## AANGELEVERDE TEKST
┌──

En daar hebben we een piketpaaltje voor geslagen. Dus dat we op 1-7
hebben gezegd van dan vindt u evaluatie kans.
[12:30 - 12:43] Maar dat wil niet zeggen dat we daarmee dus een
contractverlenging tot 1 februari van het jaar erop hebben hadden
gesproken. Want dat zou natuurlijk ook heel gek zijn. Dus we zeggen we
gaan op 1-7 evalueren. Komen tot de conclusie dat we daar een contract¬
verlenging hebben.
[12:43 - 12:53] Dat we het niet gaan zoals we denken. Maar dan gaan we
toch nog een half jaar of nog zeven maanden blijven dan verder. Zo is het
natuurlijk ook niet."
2.9.

└──

## AANGELEVERD MATERIAAL
┌──

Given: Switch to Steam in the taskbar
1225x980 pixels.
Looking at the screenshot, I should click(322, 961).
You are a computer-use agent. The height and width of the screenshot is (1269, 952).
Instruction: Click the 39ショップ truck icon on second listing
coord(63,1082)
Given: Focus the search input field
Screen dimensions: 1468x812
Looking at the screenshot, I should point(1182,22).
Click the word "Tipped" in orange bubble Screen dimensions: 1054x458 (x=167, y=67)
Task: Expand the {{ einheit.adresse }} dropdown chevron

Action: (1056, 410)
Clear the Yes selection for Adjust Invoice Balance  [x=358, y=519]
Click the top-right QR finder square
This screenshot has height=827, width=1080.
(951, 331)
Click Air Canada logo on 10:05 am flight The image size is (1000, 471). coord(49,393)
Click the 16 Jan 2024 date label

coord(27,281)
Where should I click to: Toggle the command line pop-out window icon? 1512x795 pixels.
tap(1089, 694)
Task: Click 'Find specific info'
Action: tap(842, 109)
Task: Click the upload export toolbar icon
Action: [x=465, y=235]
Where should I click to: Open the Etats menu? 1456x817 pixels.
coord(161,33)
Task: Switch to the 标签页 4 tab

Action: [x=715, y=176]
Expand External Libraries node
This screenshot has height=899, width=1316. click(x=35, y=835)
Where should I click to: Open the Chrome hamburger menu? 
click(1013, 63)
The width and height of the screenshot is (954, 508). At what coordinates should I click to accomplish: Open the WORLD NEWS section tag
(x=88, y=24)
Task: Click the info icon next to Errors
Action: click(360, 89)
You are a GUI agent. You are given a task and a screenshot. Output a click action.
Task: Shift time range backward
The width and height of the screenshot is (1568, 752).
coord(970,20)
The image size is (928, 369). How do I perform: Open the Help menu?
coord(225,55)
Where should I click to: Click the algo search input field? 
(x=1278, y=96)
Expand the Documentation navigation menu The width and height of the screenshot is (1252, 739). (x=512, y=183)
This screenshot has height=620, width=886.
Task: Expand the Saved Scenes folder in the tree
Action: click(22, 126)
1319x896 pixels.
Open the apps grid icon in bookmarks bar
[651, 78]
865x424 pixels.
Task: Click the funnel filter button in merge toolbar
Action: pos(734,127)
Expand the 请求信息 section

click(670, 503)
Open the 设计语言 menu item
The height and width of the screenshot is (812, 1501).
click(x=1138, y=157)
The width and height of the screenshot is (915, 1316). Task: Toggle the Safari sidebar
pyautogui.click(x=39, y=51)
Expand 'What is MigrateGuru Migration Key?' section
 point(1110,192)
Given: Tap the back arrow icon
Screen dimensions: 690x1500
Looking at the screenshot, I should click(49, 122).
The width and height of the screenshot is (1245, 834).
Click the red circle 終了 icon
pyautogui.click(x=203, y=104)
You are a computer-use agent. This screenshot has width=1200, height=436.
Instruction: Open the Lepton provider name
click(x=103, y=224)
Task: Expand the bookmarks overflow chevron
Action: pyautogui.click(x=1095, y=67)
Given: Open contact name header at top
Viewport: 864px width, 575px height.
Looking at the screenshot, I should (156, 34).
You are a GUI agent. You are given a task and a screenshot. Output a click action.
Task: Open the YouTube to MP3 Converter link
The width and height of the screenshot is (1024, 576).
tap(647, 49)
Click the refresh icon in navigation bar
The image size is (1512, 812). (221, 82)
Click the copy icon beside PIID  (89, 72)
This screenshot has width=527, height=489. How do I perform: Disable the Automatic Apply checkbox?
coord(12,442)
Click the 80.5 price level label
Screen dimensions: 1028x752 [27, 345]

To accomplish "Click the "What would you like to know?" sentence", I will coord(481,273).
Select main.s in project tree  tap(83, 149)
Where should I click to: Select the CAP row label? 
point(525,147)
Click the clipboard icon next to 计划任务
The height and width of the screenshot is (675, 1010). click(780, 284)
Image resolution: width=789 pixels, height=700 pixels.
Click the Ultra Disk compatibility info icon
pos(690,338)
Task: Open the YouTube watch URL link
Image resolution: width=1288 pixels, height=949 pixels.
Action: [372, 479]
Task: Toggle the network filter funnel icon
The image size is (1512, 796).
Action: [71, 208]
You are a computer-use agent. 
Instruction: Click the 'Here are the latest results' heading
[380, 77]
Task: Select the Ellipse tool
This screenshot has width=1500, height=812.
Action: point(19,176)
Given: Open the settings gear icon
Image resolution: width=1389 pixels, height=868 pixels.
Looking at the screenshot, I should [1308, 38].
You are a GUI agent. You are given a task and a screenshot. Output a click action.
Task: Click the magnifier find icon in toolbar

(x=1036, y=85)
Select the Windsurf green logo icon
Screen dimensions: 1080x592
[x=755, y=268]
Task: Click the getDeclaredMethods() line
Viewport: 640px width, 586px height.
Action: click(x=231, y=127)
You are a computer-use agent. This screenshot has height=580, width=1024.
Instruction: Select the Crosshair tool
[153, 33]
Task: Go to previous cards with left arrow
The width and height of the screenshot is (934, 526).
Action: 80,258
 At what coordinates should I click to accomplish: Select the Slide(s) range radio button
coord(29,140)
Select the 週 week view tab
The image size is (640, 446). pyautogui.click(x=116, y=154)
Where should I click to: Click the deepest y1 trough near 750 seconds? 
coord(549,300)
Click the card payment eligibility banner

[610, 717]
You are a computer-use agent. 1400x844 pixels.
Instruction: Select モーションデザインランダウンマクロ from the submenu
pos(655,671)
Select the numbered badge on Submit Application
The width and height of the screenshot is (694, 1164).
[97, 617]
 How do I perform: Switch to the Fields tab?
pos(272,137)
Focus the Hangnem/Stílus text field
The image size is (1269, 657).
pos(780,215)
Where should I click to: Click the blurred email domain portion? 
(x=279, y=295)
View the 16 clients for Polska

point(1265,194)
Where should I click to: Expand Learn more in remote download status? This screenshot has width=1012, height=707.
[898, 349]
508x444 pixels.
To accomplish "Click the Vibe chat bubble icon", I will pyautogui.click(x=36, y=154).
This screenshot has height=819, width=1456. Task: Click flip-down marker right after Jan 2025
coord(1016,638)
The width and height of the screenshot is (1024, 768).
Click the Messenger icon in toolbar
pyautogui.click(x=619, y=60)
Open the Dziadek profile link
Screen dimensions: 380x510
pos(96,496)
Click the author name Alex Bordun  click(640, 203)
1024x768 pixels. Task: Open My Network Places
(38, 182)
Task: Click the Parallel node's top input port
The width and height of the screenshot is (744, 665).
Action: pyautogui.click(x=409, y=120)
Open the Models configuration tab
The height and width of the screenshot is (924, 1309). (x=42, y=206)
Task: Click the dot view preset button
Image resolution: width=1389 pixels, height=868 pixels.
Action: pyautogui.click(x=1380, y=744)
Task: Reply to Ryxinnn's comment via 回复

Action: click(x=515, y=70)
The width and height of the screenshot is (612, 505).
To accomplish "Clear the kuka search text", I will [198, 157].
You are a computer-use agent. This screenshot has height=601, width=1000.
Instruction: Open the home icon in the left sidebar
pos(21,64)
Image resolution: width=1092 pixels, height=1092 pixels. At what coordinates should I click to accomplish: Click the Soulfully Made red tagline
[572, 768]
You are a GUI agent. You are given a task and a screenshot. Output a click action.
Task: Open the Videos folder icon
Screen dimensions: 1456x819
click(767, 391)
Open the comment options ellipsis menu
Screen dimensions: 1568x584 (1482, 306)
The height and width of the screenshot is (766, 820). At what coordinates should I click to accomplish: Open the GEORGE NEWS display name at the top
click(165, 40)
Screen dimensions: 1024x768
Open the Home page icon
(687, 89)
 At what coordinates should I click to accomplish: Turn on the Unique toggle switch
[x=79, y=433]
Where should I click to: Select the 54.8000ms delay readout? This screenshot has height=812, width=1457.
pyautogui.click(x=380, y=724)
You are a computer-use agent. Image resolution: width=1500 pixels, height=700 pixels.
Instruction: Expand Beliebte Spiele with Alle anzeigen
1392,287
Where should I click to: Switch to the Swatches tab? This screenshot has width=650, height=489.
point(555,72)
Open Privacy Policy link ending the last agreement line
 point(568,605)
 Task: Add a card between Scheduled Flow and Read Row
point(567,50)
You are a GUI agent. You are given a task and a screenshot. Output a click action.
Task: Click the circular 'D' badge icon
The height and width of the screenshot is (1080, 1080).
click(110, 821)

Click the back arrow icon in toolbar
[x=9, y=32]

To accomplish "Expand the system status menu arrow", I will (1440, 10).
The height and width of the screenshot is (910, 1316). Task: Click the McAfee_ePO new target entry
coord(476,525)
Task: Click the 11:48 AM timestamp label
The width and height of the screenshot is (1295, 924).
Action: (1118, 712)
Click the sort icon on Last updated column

└──

## OPDRACHTEN
1. Vertaal de zin "Want dat zou natuurlijk ook heel gek zijn." uit het fragment over de contractverlenging in het Engels.
2. Geef uit het fragment over de contractverlenging letterlijk het stuk terug dat begint bij "[12:30 - 12:43]" en eindigt bij "verlenging hebben.".
De regels hebben niets met het fragment over de contractverlenging te maken.

## UITGEWERKTE ANTWOORDEN
1. Because that would of course also be very strange.

2.
[12:30 - 12:43] Maar dat wil niet zeggen dat we daarmee dus een
contractverlenging tot 1 februari van het jaar erop hebben hadden
gesproken. Want dat zou natuurlijk ook heel gek zijn. Dus we zeggen we
gaan op 1-7 evalueren. Komen tot de conclusie dat we daar een contract¬
verlenging hebben.